Hi! Great to hear from you. You are absolutely right. 🤗
Really interesting post as I'm concerned what treatment I'll be given and it seems it's very hit and miss what works to what gives poor side effects. I wish you well on your journey 🙏
In UK what you should be offered depends on your genetic markers. TP53/(17p) aberrations have a wider range of 1st line options but it's just a wider choice of BTKi monotherapy. Heart conditions may contraindicate BTKi, kidney condition may contraindicate Venetoclax.
These are the England and Wales NHS approved treatments, if you can access private treatment more options may be available. Scottish NHS has a separate approval but should track England.
Short duration.
Venetoclax + Obinutuzumab, 12 cycles, 48 weeks. Intense first 9 weeks with 5 of the 9 IV's. (CDF funding for TP53 wildtype) High risk TLS first IV will be as inpatient.
Venetoclax + Ibrutinib, 15 cycles, 60 weeks. Tablet only. Reduces numbers at high risk of TLS from 22% to 2%.
Both have a 5 week ramp up for Venetoclax. Either 9 or 19 blood tests and 2 inpatient stays (IV of Rasburicase) if Lymphs and node size indicate high risk of TLS. TLS is Tumour Lysis Syndrome, lymph cells are killed off very quickly on first contact with Obinutuzumab and Venetoclax. They release their contents into the blood stream and that can damage the kidneys. Drink lots of water, more than 2L a day is good.

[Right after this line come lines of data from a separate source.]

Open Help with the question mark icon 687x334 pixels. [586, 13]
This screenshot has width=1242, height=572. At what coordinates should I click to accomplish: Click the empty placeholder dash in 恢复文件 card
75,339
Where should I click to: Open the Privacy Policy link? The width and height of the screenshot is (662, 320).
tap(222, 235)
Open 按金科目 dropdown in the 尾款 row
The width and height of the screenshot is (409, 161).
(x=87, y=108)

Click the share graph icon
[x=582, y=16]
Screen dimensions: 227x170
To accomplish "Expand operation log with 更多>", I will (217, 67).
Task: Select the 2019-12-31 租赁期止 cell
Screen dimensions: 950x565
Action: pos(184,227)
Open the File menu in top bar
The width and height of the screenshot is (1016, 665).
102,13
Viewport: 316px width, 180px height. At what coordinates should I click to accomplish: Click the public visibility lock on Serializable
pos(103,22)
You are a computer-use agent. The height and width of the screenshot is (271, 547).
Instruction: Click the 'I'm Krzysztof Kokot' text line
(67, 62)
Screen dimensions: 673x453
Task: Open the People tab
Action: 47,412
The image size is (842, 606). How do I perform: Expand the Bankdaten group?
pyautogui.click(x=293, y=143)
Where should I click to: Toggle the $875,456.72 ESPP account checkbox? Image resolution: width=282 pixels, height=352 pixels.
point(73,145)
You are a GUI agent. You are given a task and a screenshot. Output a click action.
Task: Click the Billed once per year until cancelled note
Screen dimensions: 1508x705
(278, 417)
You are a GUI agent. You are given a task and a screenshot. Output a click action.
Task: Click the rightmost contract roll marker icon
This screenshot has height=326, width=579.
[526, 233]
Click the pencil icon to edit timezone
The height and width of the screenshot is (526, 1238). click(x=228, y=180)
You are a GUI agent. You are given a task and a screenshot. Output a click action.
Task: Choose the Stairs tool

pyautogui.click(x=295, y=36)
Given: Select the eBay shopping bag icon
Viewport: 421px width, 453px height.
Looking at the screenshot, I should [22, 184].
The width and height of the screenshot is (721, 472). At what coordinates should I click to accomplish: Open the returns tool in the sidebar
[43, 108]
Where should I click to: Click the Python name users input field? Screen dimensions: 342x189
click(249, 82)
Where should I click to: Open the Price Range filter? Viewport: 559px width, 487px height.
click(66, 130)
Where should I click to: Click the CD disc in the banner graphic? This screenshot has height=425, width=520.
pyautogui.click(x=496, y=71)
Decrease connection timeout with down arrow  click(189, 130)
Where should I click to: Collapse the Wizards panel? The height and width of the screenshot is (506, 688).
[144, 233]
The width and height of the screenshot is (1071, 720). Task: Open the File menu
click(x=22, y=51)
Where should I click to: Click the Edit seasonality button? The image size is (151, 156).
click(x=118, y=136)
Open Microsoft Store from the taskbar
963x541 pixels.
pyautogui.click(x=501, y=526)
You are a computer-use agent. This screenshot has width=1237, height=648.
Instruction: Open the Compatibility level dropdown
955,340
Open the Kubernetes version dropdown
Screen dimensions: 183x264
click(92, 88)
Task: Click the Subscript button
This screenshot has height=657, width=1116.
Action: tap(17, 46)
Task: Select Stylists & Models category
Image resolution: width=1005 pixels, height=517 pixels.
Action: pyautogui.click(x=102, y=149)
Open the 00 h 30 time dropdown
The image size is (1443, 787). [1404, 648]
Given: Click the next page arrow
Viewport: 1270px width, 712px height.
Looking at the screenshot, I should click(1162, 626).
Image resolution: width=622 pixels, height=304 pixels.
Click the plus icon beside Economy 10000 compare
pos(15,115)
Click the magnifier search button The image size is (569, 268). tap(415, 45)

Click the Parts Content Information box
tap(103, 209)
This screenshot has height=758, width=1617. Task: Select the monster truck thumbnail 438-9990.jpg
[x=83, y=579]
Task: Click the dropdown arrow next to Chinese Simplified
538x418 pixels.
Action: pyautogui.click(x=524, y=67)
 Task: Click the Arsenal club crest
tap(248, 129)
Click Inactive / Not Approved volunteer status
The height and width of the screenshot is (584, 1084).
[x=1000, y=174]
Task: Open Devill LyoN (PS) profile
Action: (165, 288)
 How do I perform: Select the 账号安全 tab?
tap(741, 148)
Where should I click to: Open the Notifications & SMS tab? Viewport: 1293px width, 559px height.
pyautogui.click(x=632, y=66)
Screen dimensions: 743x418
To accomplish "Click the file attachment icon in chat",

"In development" maybe approved for NHS use sometime next year, may be limited access. Don't wait on them, when doctor tells you you are ready for treatment, you ARE ready for treatment.
Acalabrutinib + Venetoclax. Should be on par with V+I.
Acalabrutinib + Venetoclax + Obinutuzumab. Should be the gold standard but may not be available to all.
Continuous BTKi monotherapy.
Acalabrutinib for all. Ibrutinib or Zanubrutinib for TP53/(17p) aberrations.
Acalabrutinib + Venetoclax. Should be on par with V+I.
Acalabrutinib + Venetoclax + Obinutuzumab. Should be the gold standard but may not be available to all.
Neither of those is approved and jury still out on whether they beat V+I or V+O.
Still "in development".
A-V-O expected start of appraisal is mid May '24.
nice.org.uk/guidance/awaiti...
AV still not got a start date.
nice.org.uk/guidance/awaiti...
But since I wrote that, first line V+O for all without CDF funding has appeared and has a date, 30 April 2025. That will put it's availability on equal footing to V+I.
nice.org.uk/guidance/indeve...
Other than VenR there is still a lack of combo treatments for R/R 2nd lines. CLL13 trial for first line has shown V+O is superior to VenR and I would expect that to be true as 2nd line or repeated. GIV wasn't much different to V+O, not enough for the increased cost and NICE application for GIV has been discontinued.